My no-posting-while-sleepy rule interfered with my posting yesterday. I came home and settled in to write this wonderful post about what we were doing in class, realized that I had typed and deleted and retyped words that were more nonsensical than the ones before, so I decided to save the draft and finish it in the morning. Except I didn’t.
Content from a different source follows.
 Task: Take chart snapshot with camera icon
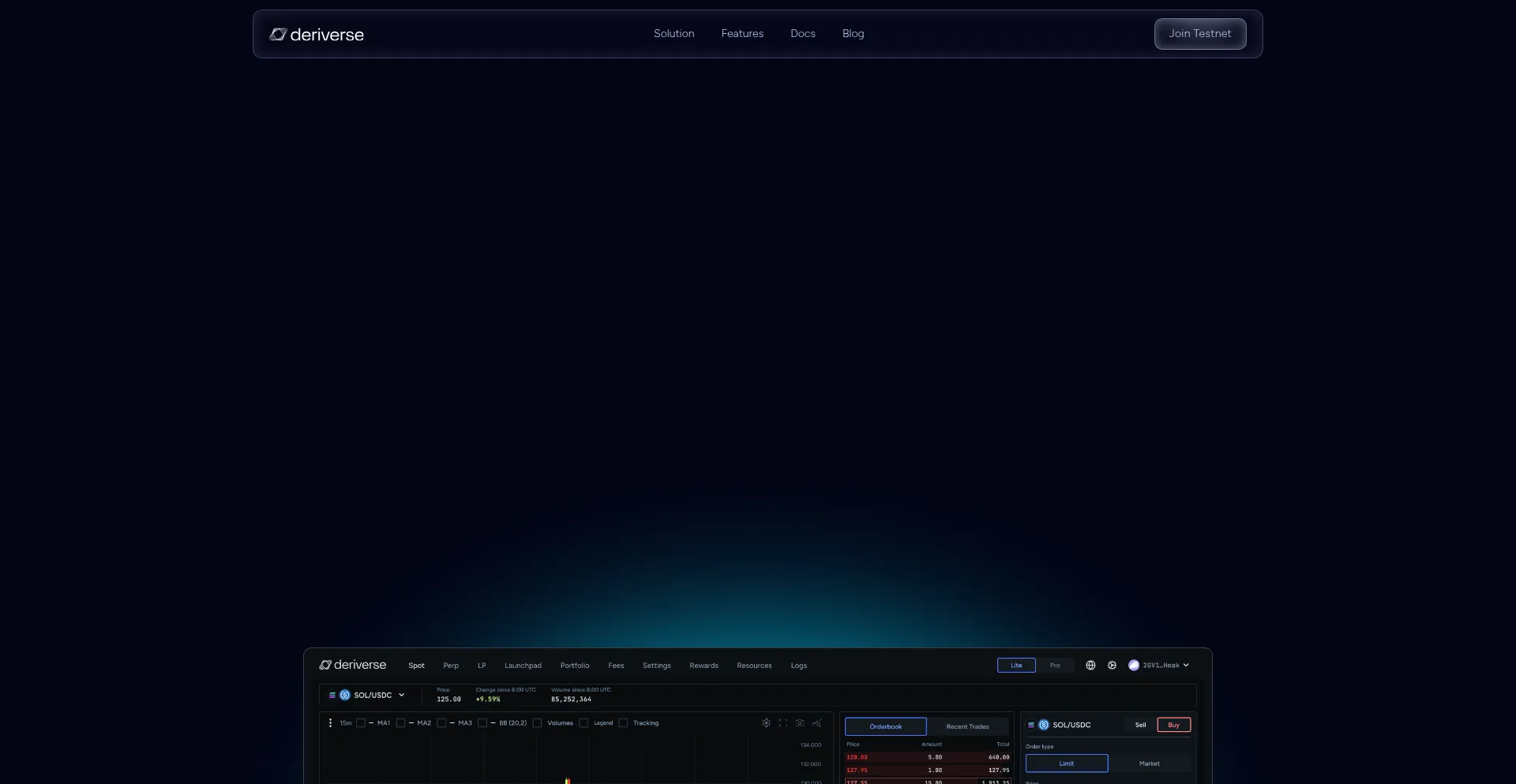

Because I had hit delete instead of save.
Instead of getting angry about screwing up my perfect record of posting this month, I started pondering things like, “How can I type when I’m nearly asleep?” and “Is sleep-typing anything like sleep-walking?” “Can I set some kind of alarm to go off if I type between certain hours?”
So all sorts of thoughts tumbled out this morning as I was racing off to my first appointment at 6:15 AM. I wondered how MRI machines really work, how a suction cup can hold my cell phone display on the dashboard so easily, and which one of these buildings I was supposed to be in.
Then I wondered why I couldn’t find the phone number to call to help me figure out where I was supposed to be.
Then I wondered what makes tears flow when we’re angry or upset.
I wondered what made some doctors better than others, what works to get me to laugh, and how I got so lucky to marry a guy who not only got my car fixed for me, but also took me to lunch AND brought home whoopie pies from the best bakery on earth.
I am wondering right now why kitties don’t have opposable thumbs – and why they would be so much cooler with them. (I wouldn’t have to open doors for them anymore for starters…)
And, as I go to sleep listening to the guys camping out in sleeping bags in the basement, I’ll wonder what tomorrow will bring.